> **Task description**: Count every line in the data below where "Toggle" occurs, then state that number and nothing more.

____

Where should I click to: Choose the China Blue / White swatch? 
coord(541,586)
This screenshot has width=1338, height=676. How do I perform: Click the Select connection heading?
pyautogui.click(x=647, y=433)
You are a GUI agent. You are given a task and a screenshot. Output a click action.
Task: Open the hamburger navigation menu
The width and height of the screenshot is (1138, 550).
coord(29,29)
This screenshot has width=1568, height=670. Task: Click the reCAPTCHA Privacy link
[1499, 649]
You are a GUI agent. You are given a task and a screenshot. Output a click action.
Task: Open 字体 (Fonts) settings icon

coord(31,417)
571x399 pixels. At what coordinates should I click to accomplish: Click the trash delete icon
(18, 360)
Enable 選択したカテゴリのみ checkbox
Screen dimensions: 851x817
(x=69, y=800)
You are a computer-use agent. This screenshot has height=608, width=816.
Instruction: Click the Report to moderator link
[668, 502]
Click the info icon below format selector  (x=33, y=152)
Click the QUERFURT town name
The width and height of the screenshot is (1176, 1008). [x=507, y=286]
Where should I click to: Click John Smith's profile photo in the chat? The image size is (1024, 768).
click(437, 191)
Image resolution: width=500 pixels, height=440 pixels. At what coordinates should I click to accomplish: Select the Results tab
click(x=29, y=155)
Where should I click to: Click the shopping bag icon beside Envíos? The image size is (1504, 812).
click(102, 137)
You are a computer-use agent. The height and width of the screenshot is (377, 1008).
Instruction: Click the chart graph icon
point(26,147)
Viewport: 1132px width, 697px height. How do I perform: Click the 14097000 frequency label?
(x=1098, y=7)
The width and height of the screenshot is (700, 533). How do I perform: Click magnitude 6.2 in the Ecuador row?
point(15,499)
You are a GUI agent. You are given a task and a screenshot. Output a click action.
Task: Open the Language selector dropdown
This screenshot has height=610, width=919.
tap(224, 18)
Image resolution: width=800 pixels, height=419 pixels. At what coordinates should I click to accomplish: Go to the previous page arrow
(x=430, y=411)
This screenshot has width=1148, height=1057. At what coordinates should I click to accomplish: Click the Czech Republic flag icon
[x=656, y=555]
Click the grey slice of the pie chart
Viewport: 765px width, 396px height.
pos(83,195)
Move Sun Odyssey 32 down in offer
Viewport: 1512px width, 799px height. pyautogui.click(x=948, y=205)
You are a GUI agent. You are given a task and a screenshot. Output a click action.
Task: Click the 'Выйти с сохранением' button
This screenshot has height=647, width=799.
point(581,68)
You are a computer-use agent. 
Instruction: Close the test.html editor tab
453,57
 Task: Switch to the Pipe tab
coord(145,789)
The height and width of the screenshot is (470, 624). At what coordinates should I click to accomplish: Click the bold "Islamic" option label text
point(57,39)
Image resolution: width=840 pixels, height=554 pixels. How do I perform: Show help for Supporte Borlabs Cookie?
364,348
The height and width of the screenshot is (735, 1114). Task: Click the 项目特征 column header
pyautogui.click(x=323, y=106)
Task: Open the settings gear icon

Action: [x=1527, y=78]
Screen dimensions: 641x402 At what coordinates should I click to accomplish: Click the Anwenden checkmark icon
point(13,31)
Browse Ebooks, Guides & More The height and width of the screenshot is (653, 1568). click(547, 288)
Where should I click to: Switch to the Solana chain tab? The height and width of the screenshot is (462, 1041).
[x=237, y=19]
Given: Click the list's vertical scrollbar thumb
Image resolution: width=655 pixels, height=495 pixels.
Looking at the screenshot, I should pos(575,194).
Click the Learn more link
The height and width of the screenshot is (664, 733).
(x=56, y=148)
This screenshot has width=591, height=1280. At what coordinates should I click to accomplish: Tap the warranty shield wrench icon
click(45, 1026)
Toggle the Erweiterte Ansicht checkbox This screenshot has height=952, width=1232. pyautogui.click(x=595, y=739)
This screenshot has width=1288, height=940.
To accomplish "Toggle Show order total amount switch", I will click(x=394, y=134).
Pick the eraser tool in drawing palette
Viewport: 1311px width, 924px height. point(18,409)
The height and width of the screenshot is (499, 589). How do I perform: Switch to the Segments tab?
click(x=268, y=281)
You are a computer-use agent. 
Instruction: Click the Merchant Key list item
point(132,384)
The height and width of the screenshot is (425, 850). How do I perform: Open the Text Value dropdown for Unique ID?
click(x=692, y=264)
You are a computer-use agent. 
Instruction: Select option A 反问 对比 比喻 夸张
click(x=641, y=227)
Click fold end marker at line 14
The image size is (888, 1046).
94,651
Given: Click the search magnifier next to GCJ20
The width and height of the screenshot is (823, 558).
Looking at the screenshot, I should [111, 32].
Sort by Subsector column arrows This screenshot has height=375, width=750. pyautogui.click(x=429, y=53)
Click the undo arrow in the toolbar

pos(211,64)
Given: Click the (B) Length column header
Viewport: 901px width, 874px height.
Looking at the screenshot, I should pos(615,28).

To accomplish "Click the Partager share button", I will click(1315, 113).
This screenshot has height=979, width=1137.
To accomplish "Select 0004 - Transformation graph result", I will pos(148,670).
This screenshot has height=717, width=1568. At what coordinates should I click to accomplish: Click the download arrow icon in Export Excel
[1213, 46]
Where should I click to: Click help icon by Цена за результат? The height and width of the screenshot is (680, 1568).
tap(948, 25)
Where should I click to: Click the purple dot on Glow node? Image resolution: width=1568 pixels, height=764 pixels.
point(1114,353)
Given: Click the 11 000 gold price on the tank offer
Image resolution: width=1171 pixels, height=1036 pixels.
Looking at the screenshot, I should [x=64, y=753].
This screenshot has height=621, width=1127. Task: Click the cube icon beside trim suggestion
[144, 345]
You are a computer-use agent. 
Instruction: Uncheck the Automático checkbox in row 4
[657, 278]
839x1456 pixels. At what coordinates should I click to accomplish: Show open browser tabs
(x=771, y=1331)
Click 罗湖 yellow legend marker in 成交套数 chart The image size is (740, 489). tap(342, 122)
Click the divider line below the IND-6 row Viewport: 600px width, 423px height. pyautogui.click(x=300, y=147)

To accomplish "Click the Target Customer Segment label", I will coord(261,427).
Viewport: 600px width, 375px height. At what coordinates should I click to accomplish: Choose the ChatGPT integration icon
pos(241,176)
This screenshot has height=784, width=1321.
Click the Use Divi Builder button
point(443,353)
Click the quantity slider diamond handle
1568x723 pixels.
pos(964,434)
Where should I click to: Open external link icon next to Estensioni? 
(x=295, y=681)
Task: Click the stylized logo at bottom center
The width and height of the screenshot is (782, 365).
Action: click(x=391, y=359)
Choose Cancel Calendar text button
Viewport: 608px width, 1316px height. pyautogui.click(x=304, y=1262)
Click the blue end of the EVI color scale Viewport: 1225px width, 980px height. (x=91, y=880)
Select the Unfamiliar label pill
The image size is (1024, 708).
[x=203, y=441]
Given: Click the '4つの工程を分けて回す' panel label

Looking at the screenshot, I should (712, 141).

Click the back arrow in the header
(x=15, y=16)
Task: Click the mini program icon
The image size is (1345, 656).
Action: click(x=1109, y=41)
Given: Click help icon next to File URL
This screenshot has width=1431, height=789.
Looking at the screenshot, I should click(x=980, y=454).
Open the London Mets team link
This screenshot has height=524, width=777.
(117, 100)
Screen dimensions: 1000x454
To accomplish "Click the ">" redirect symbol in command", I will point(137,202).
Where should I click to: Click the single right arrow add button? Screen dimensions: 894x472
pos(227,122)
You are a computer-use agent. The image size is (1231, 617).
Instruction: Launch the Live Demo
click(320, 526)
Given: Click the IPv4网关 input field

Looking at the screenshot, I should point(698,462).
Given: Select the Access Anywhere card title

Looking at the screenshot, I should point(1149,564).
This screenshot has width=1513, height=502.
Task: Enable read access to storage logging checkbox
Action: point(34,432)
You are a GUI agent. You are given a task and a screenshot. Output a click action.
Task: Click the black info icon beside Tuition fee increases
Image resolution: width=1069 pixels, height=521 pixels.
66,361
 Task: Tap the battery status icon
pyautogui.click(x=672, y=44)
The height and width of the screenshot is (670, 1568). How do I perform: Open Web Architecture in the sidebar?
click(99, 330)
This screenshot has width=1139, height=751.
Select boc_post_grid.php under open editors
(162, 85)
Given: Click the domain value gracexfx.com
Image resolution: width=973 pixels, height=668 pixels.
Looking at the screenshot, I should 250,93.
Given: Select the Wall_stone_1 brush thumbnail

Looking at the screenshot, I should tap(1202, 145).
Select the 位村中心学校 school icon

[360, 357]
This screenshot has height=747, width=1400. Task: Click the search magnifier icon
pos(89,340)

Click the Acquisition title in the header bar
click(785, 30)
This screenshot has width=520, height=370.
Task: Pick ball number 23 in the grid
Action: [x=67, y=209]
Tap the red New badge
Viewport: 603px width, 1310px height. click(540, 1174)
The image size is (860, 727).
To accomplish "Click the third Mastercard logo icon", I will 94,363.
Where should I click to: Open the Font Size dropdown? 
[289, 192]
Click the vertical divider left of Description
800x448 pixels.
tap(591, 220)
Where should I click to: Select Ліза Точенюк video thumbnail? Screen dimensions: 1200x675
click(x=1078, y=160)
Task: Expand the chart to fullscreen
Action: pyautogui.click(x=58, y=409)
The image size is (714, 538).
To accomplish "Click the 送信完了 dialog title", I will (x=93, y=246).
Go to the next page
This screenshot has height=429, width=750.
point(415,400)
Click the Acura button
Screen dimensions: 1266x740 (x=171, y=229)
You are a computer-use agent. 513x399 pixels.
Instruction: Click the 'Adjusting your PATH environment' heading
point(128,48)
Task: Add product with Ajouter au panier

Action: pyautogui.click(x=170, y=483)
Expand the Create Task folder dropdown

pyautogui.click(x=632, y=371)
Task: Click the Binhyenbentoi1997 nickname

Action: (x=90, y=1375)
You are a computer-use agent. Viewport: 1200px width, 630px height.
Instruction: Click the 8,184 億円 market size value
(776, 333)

____

> **Solution to this problem**: 2